**Your assignment:**
Transcribe each line of the material with no alterations.

Record set Start Marker

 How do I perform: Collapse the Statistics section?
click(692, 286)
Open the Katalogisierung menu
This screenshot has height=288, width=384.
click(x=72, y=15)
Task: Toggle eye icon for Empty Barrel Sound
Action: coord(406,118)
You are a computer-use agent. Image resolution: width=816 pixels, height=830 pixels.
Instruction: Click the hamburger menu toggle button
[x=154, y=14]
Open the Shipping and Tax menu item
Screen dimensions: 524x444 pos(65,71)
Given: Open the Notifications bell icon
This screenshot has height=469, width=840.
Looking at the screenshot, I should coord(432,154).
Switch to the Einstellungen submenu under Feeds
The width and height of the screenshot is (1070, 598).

Record set End Marker

**Final answer:**
 How do I perform: Collapse the Statistics section?
click(692, 286)
Open the Katalogisierung menu
This screenshot has height=288, width=384.
click(x=72, y=15)
Task: Toggle eye icon for Empty Barrel Sound
Action: coord(406,118)
You are a computer-use agent. Image resolution: width=816 pixels, height=830 pixels.
Instruction: Click the hamburger menu toggle button
[x=154, y=14]
Open the Shipping and Tax menu item
Screen dimensions: 524x444 pos(65,71)
Given: Open the Notifications bell icon
This screenshot has height=469, width=840.
Looking at the screenshot, I should coord(432,154).
Switch to the Einstellungen submenu under Feeds
The width and height of the screenshot is (1070, 598).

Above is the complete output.